I had never felt so embarrassed at that moment and some sort of feeling sparked in me. I felt a pang of anger in my heart.

So do you now understand why I don't ever wanna reach out-'

'Ugh! Watch it!' A girl with long braids yells as she crosses her leg with mine making my entire body tilt backwards.

Chuckles is heard all around me as I fall on my butt. It sinks a little into the soft sand before I quickly rise back up.

'You are so weird!' The girl groans as she eyes me like I have grown a third eye.

'That's why nicknamed her Wallflower.'

'Eeew! The rat is still on her shoulder.'

'Sick...' The girl's smirk disappears as she listens to the comments before looking at my shoulder with horrified eyes.

'This is a prestigious school. You are disgracing us!' Her index finger went closer to her nose and she took a few steps away from me.

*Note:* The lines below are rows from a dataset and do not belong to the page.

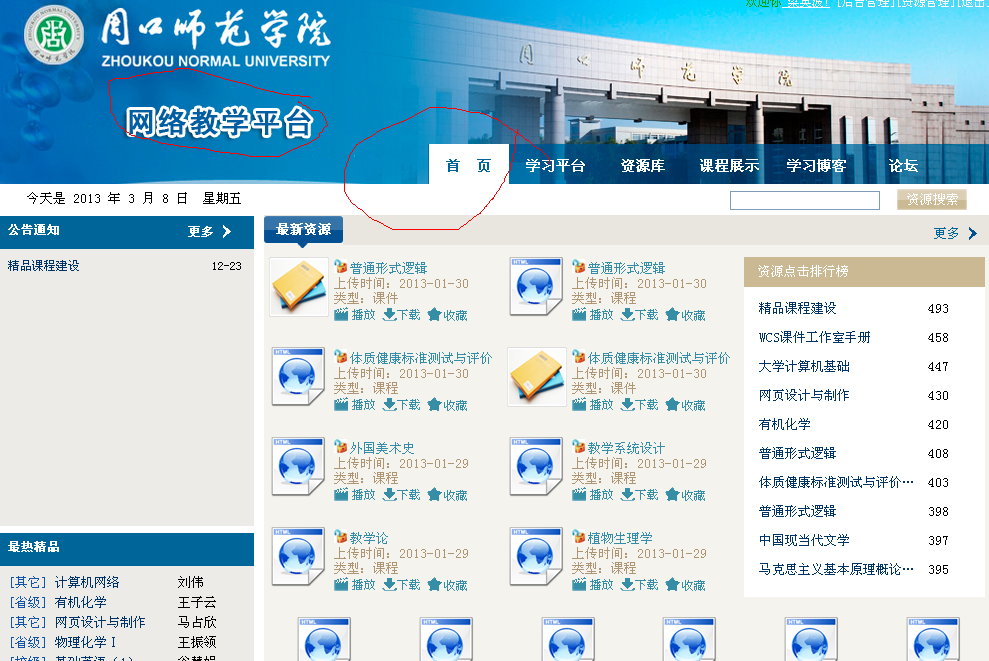This screenshot has width=989, height=661.
Task: Open 有机化学 in 最热精品 list
Action: click(x=80, y=602)
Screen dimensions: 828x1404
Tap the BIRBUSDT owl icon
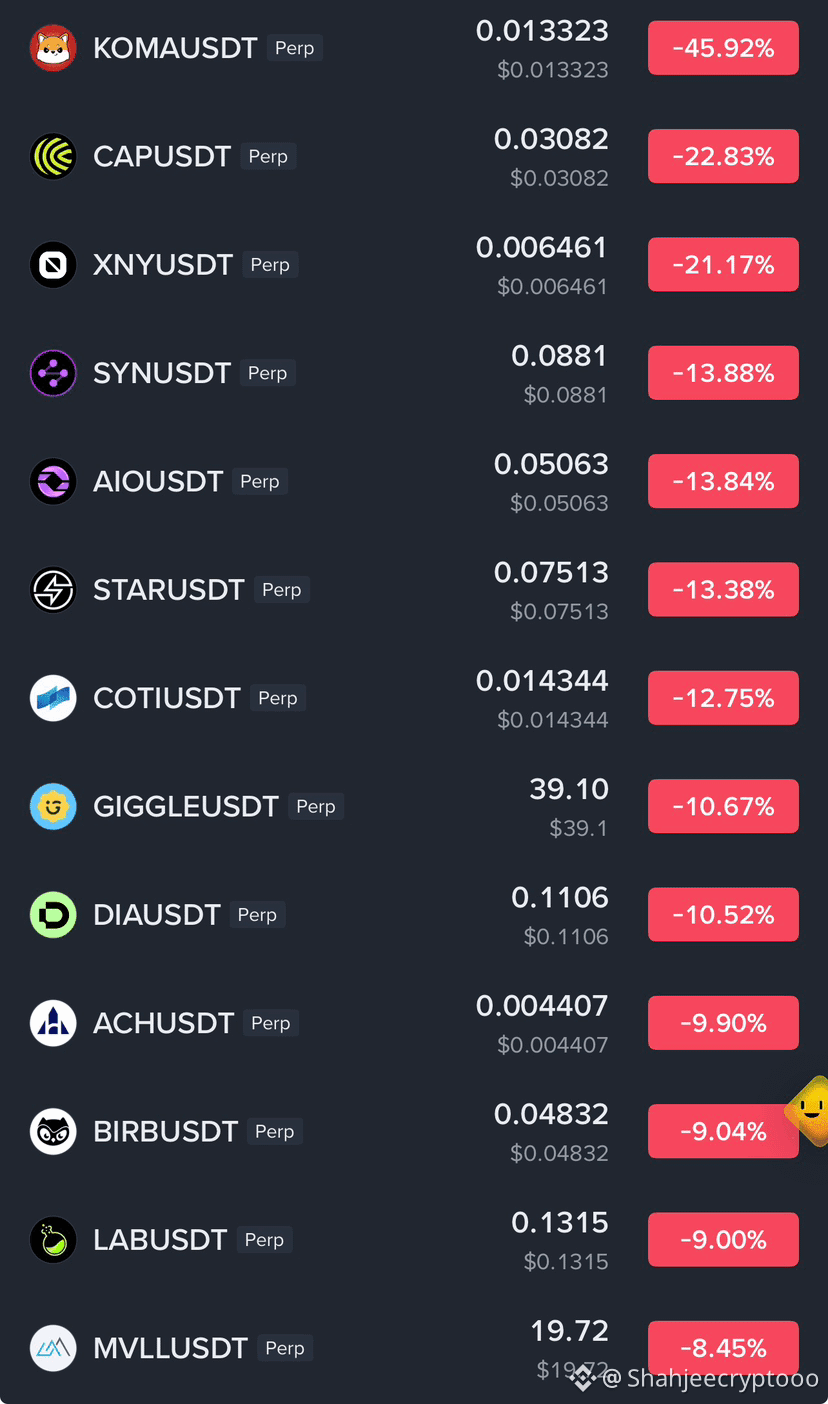coord(53,1131)
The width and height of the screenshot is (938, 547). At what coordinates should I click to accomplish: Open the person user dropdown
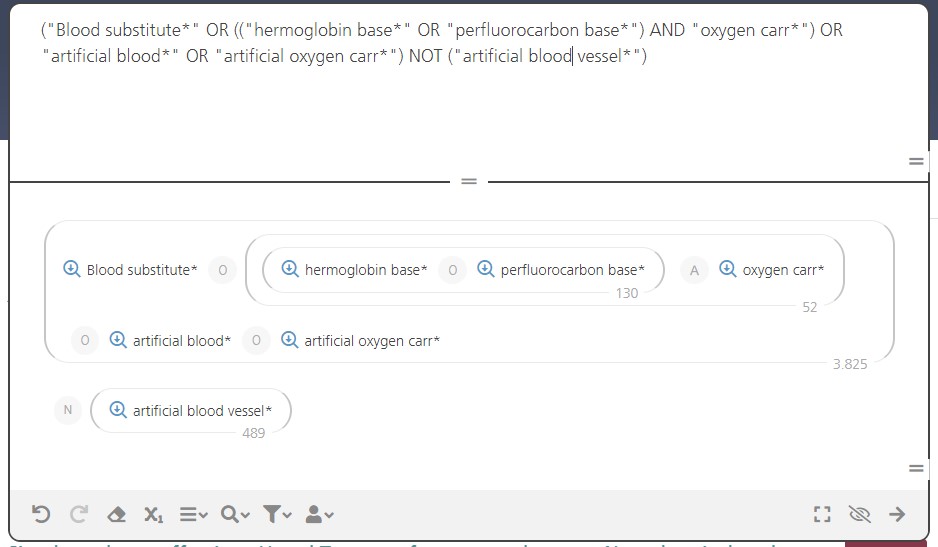319,514
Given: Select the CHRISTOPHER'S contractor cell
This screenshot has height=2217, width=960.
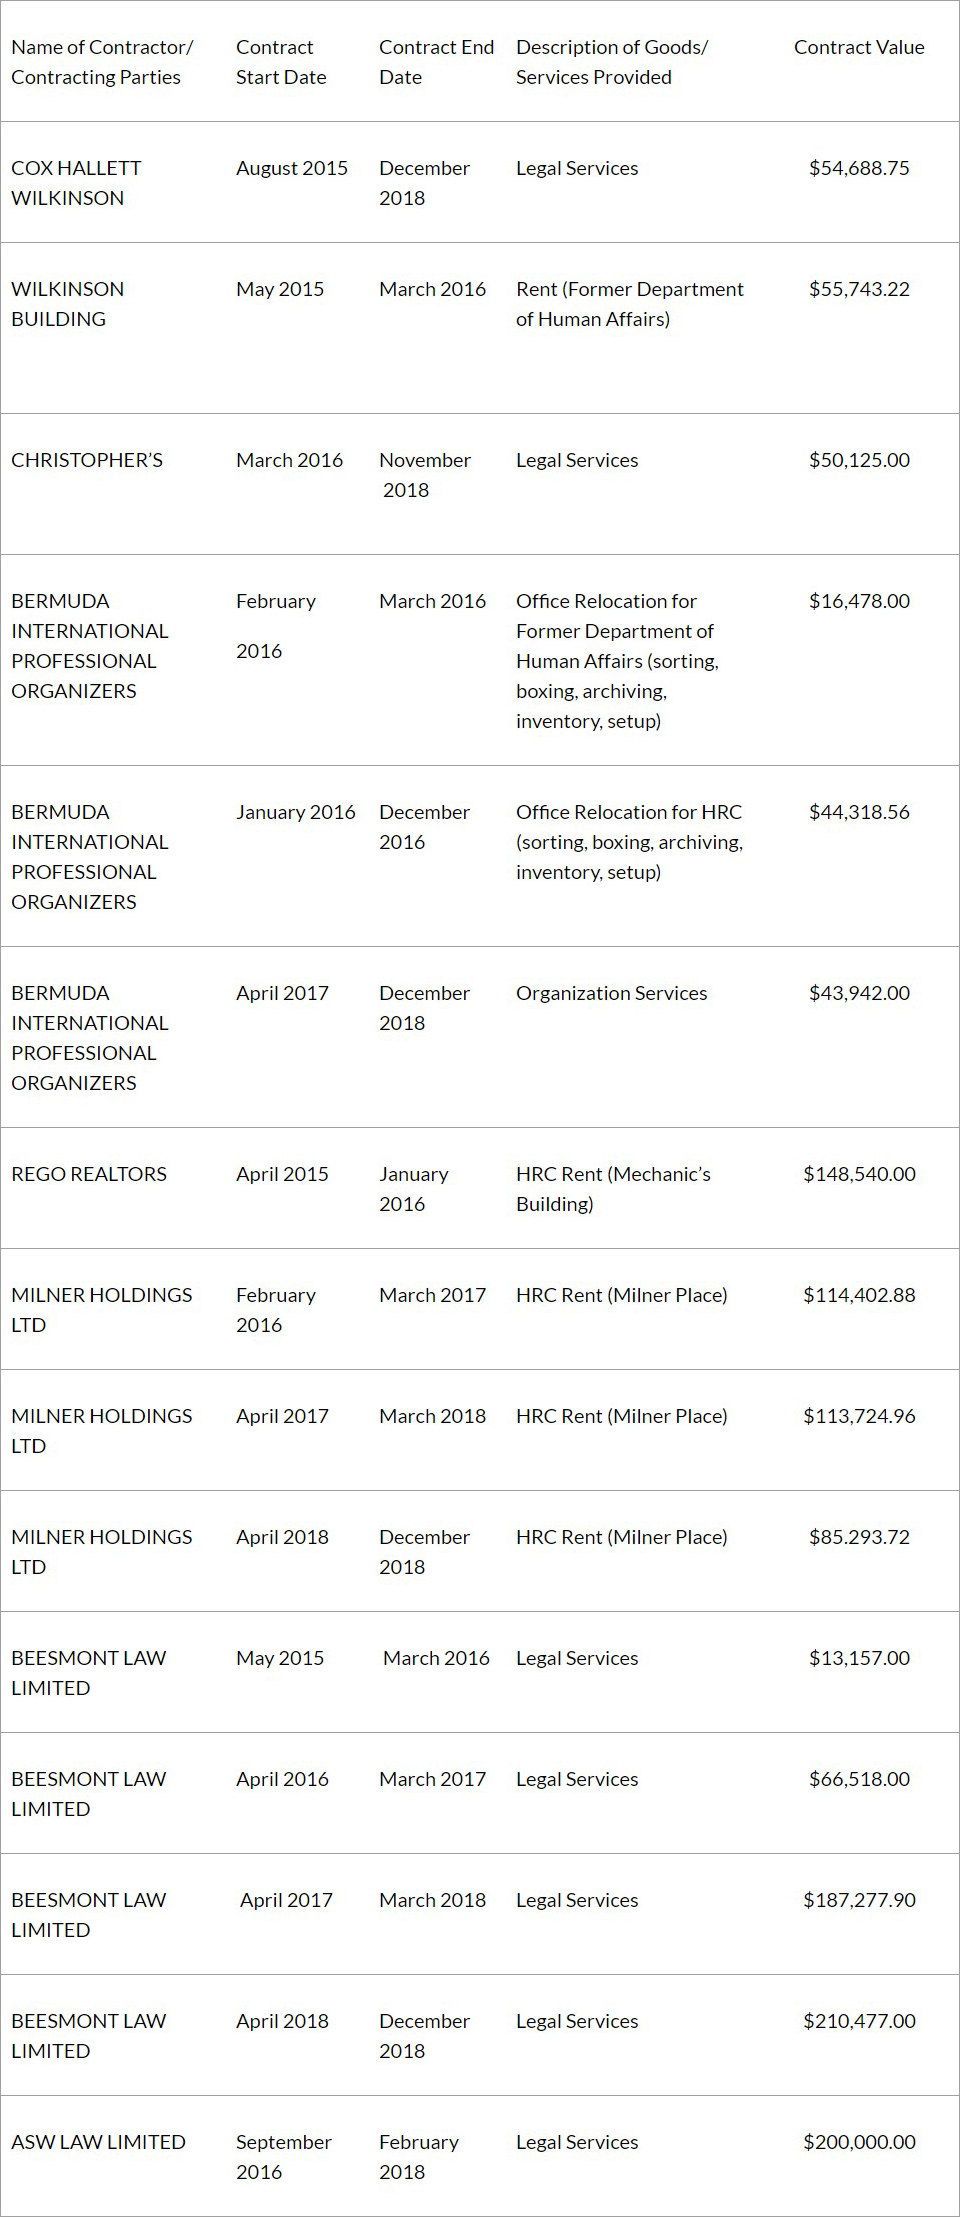Looking at the screenshot, I should [x=87, y=460].
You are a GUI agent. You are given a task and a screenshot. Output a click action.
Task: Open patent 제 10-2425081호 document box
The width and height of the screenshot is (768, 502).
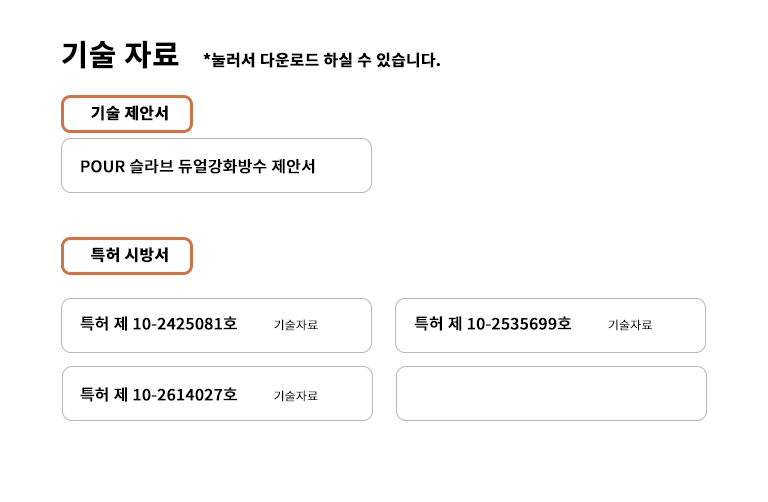pyautogui.click(x=216, y=325)
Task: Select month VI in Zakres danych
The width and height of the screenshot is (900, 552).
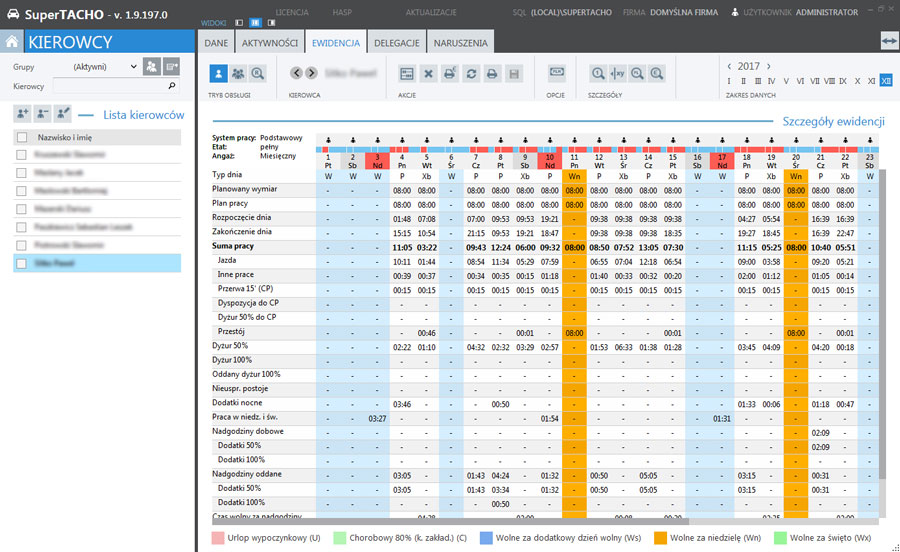Action: coord(799,80)
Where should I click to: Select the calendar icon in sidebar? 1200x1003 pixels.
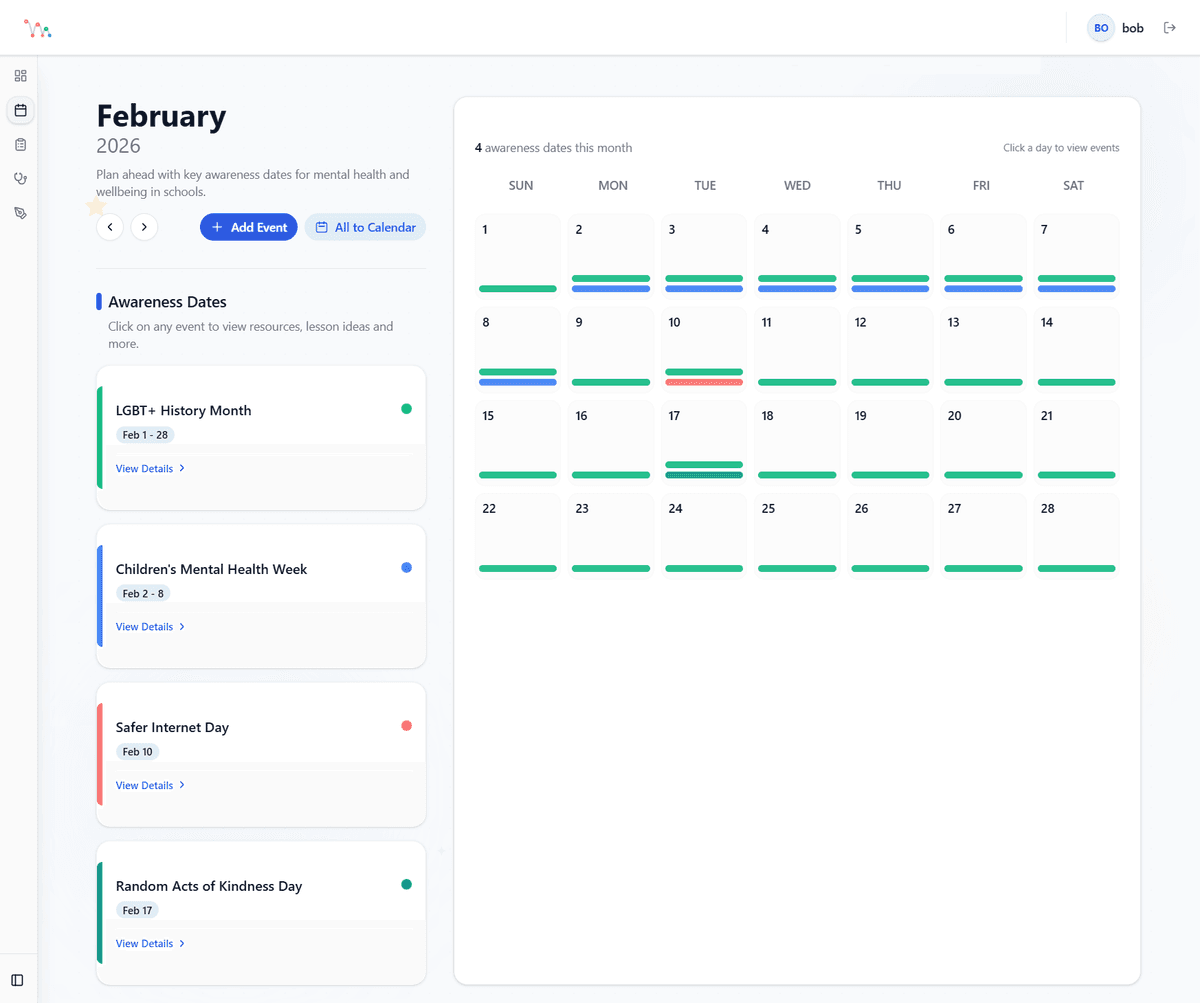(20, 110)
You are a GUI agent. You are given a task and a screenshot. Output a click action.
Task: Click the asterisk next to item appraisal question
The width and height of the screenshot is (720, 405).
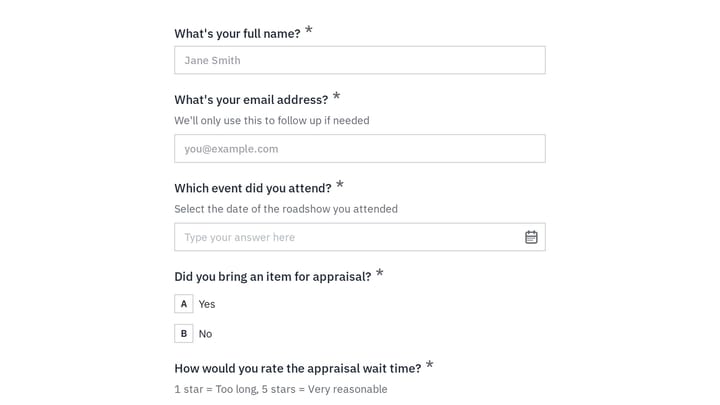(380, 274)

They are right. I smile, as I look at the rat on my shoulder. This is Tom- my only animal friend and comrade. We are partners in crime. It's the only thing that understands me better.

'What makes her mad is how she smiles despite all our insults. And she gives no damn reply too. Only talks to herself.' A junior steps forward as he says.

'Yeah... what is she even saying?'

'Who cares... but, I heard she is possessed.'

'No, she is a witch. She is giving messages to their Queen.'

The murmurs continues simultaneously. But I hear them all, it's not like I can do anything but listen. I stand no chance against them. But then... I hate the spotlight. Everyone's attention is on me I can't slip away.

'Let's just move to class and avoid her. She's a plague. The last time I made contacts with her by mistake, I got into trouble for the whole week.' A boy mutters as he continously wipes his shirt.

'That's no proof that she was the cause.' The braided girl scoffs as they walk away in groups.

'Oh Bimbo! Just admit you her scared since you made contacts!' A girl snickers as she goes on to tease Bimbo all the way to class.

I heave out a sign of relief. Finally... they are all gone. It's very disturbing to have them all gather around me like that. They laugh and insult me, they carry wrong rumours about me. Most try their best to avoid me though. They believe I am some kind of badluck or something. I don't mind much since it means less interaction with them.

I feel some movement behind me but I ignore it as I slowly walk my way to class.

In a few seconds, goosebumps appears on my skin as a voice says says, 'You know, even if you are a total wierdo, you don't need to show it out. Why do you keep murmuring?'

I am not great with voice

*growls and hisses!

'STOP SAYING YOUR THOUGHTS OUT!' The voice snaps as I turb in frught to look at my roommate watching me with red glaring eyes.